Ouvidoria da Polícia
“A imagem é uma triste, mas enfática confirmação de uma doutrina de segurança pública que trabalha com a orientação da letalidade. Se fosse adotado um procedimento não-letal neste caso, como, por exemplo o uso de tonfa [cassetete] ou mesmo Taser [marca de uma arma de choque virou sinônimo para identificar o aparelho], o resultado seria claramente outro. É preciso garantir a segurança dos agentes, mas nunca ao preço de vidas que poderiam ser poupadas”, disse Claudio da Silva, ouvidor da Polícia.
Sou da Paz
“As imagens e a investigação ajudarão a apurar a atuação do policial. Será necessário entender por qual motivo ele estava tão separado do parceiro, também será preciso entender se dispunha de alternativa menos-letal, como armas de incapacitação neuromuscular. Caso soubessem, que lidavam com um indivíduo em surto e sem arma de fogo, esta deveria ser a opção que os PMs deveriam ter a mão”, disse Bruno Langeani, gerente da área de Justiça e Segurança do Sou da Paz.
“Pelo vídeo disponível me parece que o policial, apesar de afastado da viatura e do seu parceiro (que aumentariam sua proteção e alternativas táticas disponíveis), estava bastante atento ao seu entorno, percebeu de antemão a aproximação da ameaça, verbalizou corretamente para o agressor se manter afastado e diante da clara ameaça de ser agredido com uma marreta, efetuou dois disparos, como preceitua o método da PM”, falou Bruno.

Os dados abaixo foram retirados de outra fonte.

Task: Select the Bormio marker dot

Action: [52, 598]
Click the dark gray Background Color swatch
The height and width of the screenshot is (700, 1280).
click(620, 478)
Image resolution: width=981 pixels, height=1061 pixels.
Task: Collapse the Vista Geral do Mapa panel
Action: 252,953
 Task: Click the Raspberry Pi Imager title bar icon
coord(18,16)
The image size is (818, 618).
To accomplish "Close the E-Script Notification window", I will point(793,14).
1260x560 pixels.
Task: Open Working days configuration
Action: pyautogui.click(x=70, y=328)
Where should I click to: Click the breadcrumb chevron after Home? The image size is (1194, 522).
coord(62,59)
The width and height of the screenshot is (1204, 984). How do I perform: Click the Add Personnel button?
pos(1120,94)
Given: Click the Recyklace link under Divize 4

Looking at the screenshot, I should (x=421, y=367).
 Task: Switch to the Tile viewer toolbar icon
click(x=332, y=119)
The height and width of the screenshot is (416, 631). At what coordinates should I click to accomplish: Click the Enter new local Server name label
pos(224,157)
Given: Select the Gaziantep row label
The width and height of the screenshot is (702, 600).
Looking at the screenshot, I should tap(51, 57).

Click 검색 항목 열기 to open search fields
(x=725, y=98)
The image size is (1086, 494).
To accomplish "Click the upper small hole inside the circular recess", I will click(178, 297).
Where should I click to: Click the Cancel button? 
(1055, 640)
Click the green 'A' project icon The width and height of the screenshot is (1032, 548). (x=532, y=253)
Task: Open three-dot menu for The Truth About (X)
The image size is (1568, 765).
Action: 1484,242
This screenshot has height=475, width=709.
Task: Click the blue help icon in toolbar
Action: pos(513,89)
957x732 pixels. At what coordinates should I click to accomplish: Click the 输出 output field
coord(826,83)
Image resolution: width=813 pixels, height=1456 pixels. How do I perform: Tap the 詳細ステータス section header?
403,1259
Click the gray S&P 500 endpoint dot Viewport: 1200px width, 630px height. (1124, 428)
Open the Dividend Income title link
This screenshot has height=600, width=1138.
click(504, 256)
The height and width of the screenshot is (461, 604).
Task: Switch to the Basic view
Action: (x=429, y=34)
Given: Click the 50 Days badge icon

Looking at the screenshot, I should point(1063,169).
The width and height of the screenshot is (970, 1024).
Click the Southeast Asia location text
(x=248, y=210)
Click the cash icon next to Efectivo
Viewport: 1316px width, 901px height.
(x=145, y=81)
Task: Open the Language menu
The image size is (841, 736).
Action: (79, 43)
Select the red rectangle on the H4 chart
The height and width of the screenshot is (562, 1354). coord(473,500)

“Ou seja, ainda que possa ter havido falhas anteriores, naquele momento o policial acabou reagindo rápido e usando a opção disponível. Sendo este o caso, este é um exemplo de como a câmera corporal pode ajudar a esclarecer casos de uso de força letal, inclusive inocentando policiais que seguiram a lei e os procedimentos e orientações da própria corporação”, afirmou o gerente do Sou da Paz.
Defenda PM
“Se o policial está no local e o indivíduo vem para cima dele com um martelo, e ele pede para o indivíduo parar, o indivíduo não para, ele está diante de uma injusta agressão. E uma injusta agressão iminente, ele está vindo para cima dele”, disse o coronel Elias Miler da Silva, presidente do Conselho Deliberativo da Defenda PM.
“Se o indivíduo está em cima de você, e ele vem com um martelo, com um porrete, com um machado, com uma faca, e você tem um revólver, não dá tempo nem de você dar um tiro de advertência. Então, muitas vezes, se ele tá em cima de você, só te resta dar um tiro”, falou o coronel.
“Se você der um tiro e ele cair e você parar de atirar… perfeito. Aí você vai analisar o moderadamente porque você parou de atirar. Então numa análise preliminar, o policial agiu em legítima defesa”, afirmou Elias. “Se o policial tivesse o Taser [marca de uma arma de choque] ali e com distância aceitável, ele poderia tentar com o choque deter. Então vai ter que analisar se ele tinha Taser, se não tinha, se tinha espaço para isso, se não tinha…”
“Numa análise a grosso do modo, ele atirou, o indivíduo vinha com o martelo pra cima dele e atirou. E se ele atirou na região do corpo, não atirou na cabeça, então ele atirou para reter. E de imediato chamou socorro para a pessoa”, concluiu o coronel.
Ex-secretário Nacional de Segurança
“Aparentemente o policial agiu corretamente. Ele já estava com a arma na mão e o agressor se deslocou rapidamente em sua direção e não haveria tempo de trocar por uma pistola Taser [arma de choque], caso houvesse”, disse José Vicente da Silva, ex-secretário Nacional de Segurança Pública do governo Fernando Henrique Cardoso.
“Uma agressão por tijolo, barra de ferro ou faca coloca policial sob risco e essa reação de dois tiros é treinada como procedimento regular. Aparentemente foi legítima defesa, a conferir no decorrer do inquérito”, disse o especialista.